I have to be honest, there are too many times when the Church’s PR efforts need some genuine improvement. While this latest synodal process has been going on for some time, I encounter a lot of Catholics who just don’t understand what this is all about. What is a Synod on Synodality? What’s the synodal way? 

It’s helpful to note that the bishops routinely meet together to discuss critical issues facing the Church. We call these gatherings a “synod”, from the Greek syn hodos, which means “journeying together” or “together along the way.” The purpose of a synod is for the bishops (and select lay people) to gather in prayer and discern how best to address whatever topic happens to be the focus of the gathering. It’s usually a two-year process that ends with the publication of a document called an apostolic exhortation, which communicates the conclusions of the gathering and provides the People of God with pastoral directives to be implemented at the local level. In recent decades, topics have included marriage and family, the Word of God, the priesthood, the New Evangelization, the Eucharist, and more recently, young people in the life of the Church. At times, only the bishops of a given region, like Africa, the Amazon, or Oceana, gather to discuss issues unique to that region.

The topic of this current synod is the nature and process of the synodal process itself. While this might seem strange and navel gazing, Pope Francis wants to focus on how the bishops gather to listen to the Holy Spirit, assess the needs and challenges of the world today, and discern God’s will for the pastoral mission of the Church. Quite simply, he feels the Church has to get better at listening to God and responding faithfully to His will for us to go out to the lost and forsaken–to be a more welcoming Church.

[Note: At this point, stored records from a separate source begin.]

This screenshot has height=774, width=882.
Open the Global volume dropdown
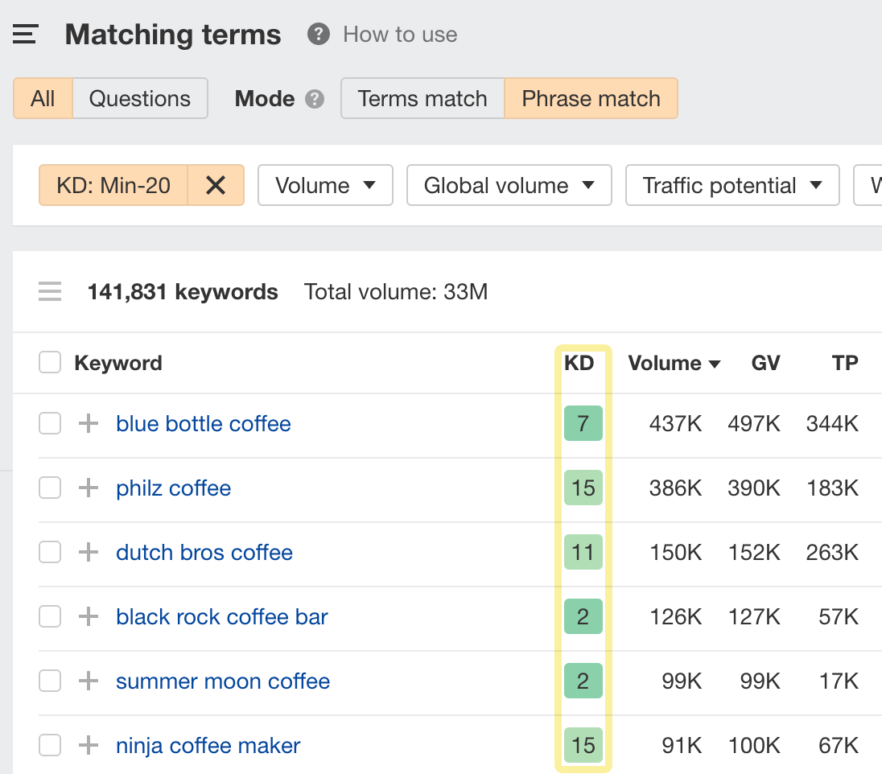click(x=509, y=185)
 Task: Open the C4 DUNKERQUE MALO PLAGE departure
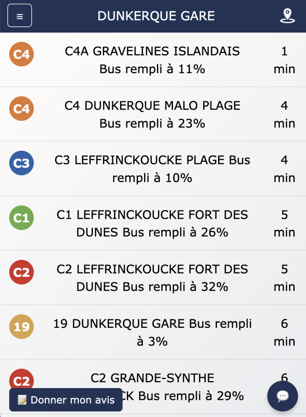coord(153,114)
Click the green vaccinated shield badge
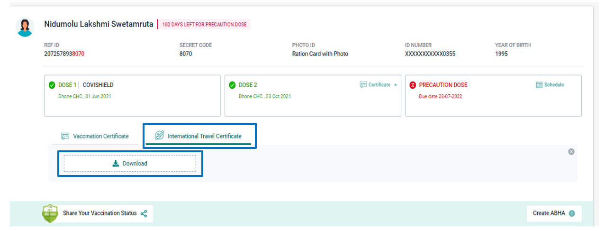 50,213
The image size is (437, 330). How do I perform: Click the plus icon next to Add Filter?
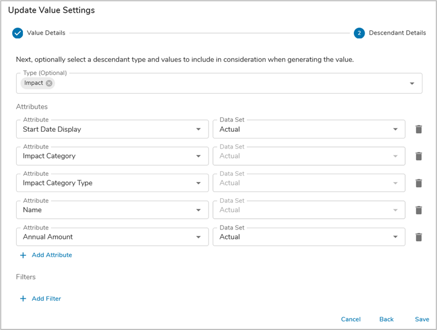click(23, 299)
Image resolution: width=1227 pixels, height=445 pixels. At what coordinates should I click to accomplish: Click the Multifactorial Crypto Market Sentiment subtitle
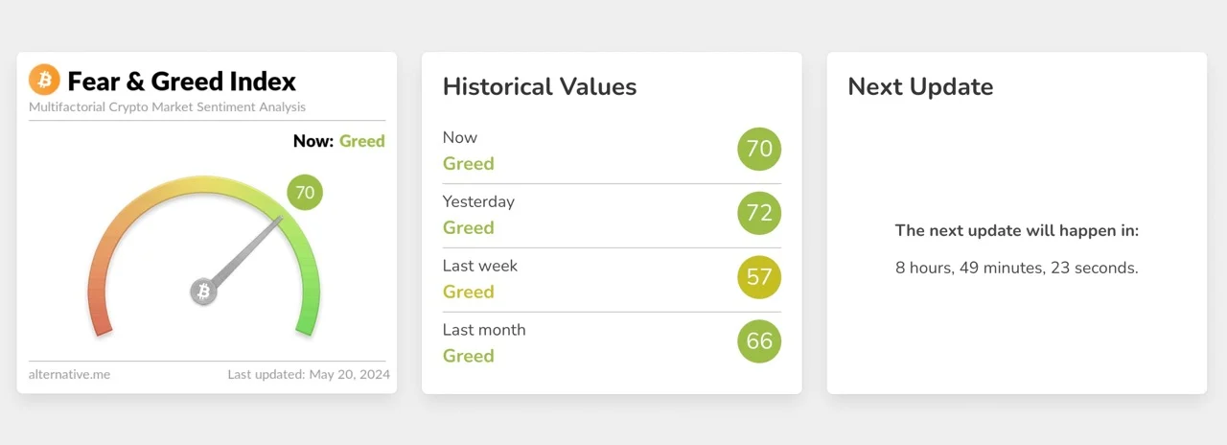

The topic itself is quite consistent with his goal of reforming the governing bodies (the Curia) of the Church and how they function.

The reasons this topic is relevant are numerous, but let me focus on one. Synods tend to focus on the need to clarify points of teaching or particular functions of the Church within the context of the Church’s pastoral life. However, given the current state of Christianity today, Pope Francis has invited the bishops to discern together the health and authenticity of the Church’s presence and witness in the world, more generally. Consistent with his pastoral vision in his first apostolic exhortation,The Joy of the Gospel, he has invited the Church, worldwide, to discern how the Spirit is calling us to reach those whose lives are not touched by the love of God–those at the margins, as he would say. 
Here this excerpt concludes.